The Secret to Deeper Happiness Is Simpler Than You Might Think

You just closed on the house of your dreams, your Facebook post is blowing up with likes—and you scored reservations at the hottest restaurant in town to celebrate. You’re ecstatic, right? Of course you are! Your brain is so lit up with dopamine, a key pleasure chemical, that it looks like a fireworks finale. But will all this make you happier? Sure, but only temporarily (sigh). According to a growing number of experts, those exhilarating, Instagrammable moments don’t permanently raise the setting on your day-to-day blissometer—and by chasing fleeting highs, you may be missing the opportunity for true joy, with a small j. "We live in a culture that tells us we’re supposed to be euphoric all the time, but that feeling isn’t sustainable," says life coach and sociologist Martha Beck, author of Finding Your Own North Star ($16; amazon.com). "Happiness—real happiness—is quieter and calmer, but that sense of peace is deeply satisfying and can sustain you through life’s challenges." Moreover, true happiness isn’t elusive. It’s available right now. You just have to know where to look.
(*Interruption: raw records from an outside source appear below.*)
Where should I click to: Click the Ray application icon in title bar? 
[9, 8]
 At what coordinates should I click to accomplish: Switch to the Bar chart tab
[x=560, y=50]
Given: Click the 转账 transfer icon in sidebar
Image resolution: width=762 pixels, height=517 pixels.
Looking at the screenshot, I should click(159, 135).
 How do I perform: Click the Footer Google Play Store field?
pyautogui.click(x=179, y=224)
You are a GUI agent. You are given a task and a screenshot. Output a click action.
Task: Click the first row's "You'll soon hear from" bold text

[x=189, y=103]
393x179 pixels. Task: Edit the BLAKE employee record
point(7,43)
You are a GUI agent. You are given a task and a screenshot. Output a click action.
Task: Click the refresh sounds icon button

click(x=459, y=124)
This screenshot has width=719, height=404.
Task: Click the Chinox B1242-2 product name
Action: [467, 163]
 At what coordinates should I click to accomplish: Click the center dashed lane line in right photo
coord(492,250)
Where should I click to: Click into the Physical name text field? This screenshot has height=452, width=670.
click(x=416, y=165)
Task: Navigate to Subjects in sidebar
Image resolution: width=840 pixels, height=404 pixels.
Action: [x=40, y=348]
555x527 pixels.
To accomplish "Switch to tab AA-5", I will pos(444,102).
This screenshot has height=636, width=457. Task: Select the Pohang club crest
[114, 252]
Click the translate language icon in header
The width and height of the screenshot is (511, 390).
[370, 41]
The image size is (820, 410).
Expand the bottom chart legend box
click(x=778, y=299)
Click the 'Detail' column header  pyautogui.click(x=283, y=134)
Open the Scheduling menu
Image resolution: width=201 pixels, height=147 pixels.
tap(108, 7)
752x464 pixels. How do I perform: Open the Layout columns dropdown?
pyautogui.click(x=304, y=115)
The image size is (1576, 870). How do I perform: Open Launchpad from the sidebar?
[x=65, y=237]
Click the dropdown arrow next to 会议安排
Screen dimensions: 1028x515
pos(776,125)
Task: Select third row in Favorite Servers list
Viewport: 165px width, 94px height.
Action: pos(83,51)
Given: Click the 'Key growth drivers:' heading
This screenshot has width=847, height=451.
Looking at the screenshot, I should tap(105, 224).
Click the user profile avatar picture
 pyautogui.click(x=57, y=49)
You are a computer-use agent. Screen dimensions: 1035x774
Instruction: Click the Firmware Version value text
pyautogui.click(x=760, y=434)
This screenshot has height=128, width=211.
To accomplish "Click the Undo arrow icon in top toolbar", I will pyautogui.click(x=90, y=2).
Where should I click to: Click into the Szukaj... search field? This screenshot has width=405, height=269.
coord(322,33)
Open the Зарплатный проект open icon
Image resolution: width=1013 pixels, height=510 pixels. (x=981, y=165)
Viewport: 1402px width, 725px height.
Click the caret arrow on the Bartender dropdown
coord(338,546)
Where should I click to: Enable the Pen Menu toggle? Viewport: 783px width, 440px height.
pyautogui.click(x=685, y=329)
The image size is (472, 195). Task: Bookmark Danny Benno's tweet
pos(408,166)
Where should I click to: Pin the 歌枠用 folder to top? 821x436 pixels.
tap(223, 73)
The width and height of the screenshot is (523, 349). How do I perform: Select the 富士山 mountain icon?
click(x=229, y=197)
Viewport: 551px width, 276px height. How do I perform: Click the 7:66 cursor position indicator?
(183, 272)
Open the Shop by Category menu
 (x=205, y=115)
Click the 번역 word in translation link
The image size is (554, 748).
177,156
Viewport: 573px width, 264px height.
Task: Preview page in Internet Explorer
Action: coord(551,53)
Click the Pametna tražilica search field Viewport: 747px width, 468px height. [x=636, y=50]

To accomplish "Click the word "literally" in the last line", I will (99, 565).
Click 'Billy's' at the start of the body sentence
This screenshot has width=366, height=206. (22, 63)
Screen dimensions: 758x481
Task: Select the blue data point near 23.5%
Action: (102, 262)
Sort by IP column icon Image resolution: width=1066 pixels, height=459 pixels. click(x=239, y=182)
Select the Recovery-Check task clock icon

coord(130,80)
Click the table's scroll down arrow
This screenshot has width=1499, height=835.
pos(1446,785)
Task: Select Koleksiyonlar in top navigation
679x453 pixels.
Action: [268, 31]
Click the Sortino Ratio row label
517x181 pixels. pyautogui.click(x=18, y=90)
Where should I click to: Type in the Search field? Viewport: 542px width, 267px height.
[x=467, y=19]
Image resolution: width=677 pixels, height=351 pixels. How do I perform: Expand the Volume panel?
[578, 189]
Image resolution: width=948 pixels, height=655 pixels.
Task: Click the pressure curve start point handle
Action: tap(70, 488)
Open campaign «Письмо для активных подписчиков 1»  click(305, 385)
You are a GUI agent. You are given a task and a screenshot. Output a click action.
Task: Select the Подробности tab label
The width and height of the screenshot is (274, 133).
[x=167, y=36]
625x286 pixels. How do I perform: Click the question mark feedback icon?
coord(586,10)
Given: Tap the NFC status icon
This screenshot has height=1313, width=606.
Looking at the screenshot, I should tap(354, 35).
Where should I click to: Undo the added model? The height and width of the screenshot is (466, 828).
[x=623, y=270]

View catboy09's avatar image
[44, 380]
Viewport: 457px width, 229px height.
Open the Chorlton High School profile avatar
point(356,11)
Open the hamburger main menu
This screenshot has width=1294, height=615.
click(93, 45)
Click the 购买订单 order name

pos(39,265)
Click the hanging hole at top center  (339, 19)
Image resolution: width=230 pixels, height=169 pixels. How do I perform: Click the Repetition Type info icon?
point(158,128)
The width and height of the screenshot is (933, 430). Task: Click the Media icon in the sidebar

RELATED: 6 Ways to Practice Hygge, the Danish Secret to Happiness

Pursue meaning, not happiness

Yes, it sounds downright un-American, but study after study has revealed a surprising truth about the pursuit of happiness: None of the stuff we think will lift our spirits—new cars, new homes, even winning the lottery—actually does the trick in the long term. “Paradoxically, studies have shown that people who have happiness as a goal tend to be less happy,” says Susan David, PhD, author of Emotional Agility: Get Unstuck, Embrace Change, and Thrive in Work and Life ($27; amazon.com). In 2012, for instance, researchers reported on two studies that showed that wanting to be happy made people lonelier, possibly because striving to elevate your own joy can damage your connection with others. Also, a single-minded focus on positivity may leave you ill-equipped to cope with setbacks and heartbreak, an inevitable part of life. To avoid that trap, allow happiness to bubble up naturally by pursuing activities that dovetail with your values. "Having a strong sense of what matters to you, and letting your values guide your actions, can lead to greater happiness," notes David, who is also a psychologist at Harvard Medical School. To zero in on what you hold sacred, ask yourself, "What relationships do I want to build? What do I want my life to be about? If this were my last day on earth, how would I act to make it a great one?"

This type of self-reflection helps you make choices that infuse your life with meaning, adds Mallika Chopra, founder of Intent.com and author of Living with Intent: My Somewhat Messy Journey to Purpose, Peace, and Joy ($15; amazon.com). "When you feel like you’re living with a deeper sense of purpose, you’re answering the age-old question ‘Why am I here?’" she says. "There’s nothing more exciting or satisfying than feeling like you’ve found part of the answer.” The beauty of this approach is that you can start making values-driven choices today. While you might link happiness to a future goal (losing 10 pounds, getting married, landing a big job), you don’t have to wait for other factors to fall into place to call a friend who is going through a rough patch, write a postcard to your senator urging her not to cut funding for an important program, tutor an ESL student, or volunteer at a dog shelter. "The more you move toward your values, the more vital, meaningful, and happier your life will become," says David.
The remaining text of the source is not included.